All indications point towards there being shortage of all kinds of memory chips.(nand, ram, hbm2). It's unlikely that prices would come down, quite the opposite actually.
 
It's really hard to believe all types of volatile and non-volatile memory are continuously suffering from mega shortages all over the world for almost a year now. Especially when smartphones had their first ever sales volume reduction in Q4 2017.


I think we're in for some worldwide price fixing lawsuits during 2018.
 
It's really hard to believe all types of volatile and non-volatile memory are continuously suffering from mega shortages all over the world for almost a year now. Especially when smartphones had their first ever sales volume reduction in Q4 2017.

I think we're in for some worldwide price fixing lawsuits during 2018.
I think it has more to do with SSDs replacing magnetic storage. Once you start stacking, the amount of silicon wafer used can be huge. Fabs are likely price gouging a bit, but they are also trying to build more facilities which takes a substantial amount of capital. Situation gets worse if Korea somehow gets blown up, but it stands to reason they are diversifying a bit geographically at some expense along with the move away from globalism. It may be price fixing, but there are also legitimate reasons for prices to be higher.
 
It's really hard to believe all types of volatile and non-volatile memory are continuously suffering from mega shortages all over the world for almost a year now.
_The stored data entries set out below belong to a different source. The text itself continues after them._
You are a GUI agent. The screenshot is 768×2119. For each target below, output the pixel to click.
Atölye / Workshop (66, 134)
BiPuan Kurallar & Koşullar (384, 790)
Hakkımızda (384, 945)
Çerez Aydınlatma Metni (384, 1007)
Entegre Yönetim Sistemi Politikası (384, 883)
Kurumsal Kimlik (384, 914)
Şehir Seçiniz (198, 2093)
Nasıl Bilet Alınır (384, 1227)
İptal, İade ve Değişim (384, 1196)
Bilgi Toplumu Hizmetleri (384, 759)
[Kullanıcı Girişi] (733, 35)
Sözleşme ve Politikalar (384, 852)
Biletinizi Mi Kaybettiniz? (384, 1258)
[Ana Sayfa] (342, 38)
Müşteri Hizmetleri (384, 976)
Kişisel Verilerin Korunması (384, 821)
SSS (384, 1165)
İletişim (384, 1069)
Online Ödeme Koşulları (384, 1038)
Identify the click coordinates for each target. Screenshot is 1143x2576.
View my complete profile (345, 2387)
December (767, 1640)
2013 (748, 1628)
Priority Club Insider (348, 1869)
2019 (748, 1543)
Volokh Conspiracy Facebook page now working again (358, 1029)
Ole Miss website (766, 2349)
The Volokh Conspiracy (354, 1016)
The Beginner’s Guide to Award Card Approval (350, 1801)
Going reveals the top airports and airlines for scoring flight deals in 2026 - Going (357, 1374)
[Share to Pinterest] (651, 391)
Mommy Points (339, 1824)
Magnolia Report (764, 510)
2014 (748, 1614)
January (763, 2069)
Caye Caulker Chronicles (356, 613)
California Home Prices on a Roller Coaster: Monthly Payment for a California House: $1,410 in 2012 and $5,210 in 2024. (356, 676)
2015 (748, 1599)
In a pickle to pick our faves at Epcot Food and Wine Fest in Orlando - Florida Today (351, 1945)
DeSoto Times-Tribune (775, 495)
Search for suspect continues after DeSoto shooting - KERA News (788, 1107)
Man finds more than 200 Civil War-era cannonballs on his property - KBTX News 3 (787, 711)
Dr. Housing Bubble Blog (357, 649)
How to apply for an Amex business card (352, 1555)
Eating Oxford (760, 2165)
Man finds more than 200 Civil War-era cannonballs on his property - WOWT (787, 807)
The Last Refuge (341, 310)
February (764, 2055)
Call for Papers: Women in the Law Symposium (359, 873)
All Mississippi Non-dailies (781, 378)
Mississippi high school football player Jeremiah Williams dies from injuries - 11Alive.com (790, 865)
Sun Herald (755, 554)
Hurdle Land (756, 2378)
Especially when smartphones had their first ever sales volume reduction in Q4 2017.


I think we're in for some worldwide price fixing lawsuits during 2018.
RAM (and by extension, NAND) is traditionally an extremely cyclical market. Gluts and shortages take years to resolve as you have to wait for more capacity to come online or for someone to go bankrupt and exit the industry.
 
In specific, a discussion post on a GTX 1080 Ti on Massdrop from tech community lead Brian Hutchins talked about a visit from Nvidia to Massdrop HQ, in which they discussed the causes for the current shortages. As we've reported for a while now, it's now stated by green team, the two main reasons causing the GPU prices to increase each and every month are the mining craze and the graphics memory shortage.
...
Miners are still purchasing every new high-end graphics card they can get their hands on and as a result of that, all NVIDIA and AMD partners have a hard time filling up inventory and stock. On the other hand, Apple and Samsung are willing to pay more for the memory that will be used in their smartphones. Factories are using the same production lines for the memory that is used in graphics cards and in smartphones and this has created a shortage of memory for companies like MSI, Gigabyte, Asus, and EVGA to make graphics cards.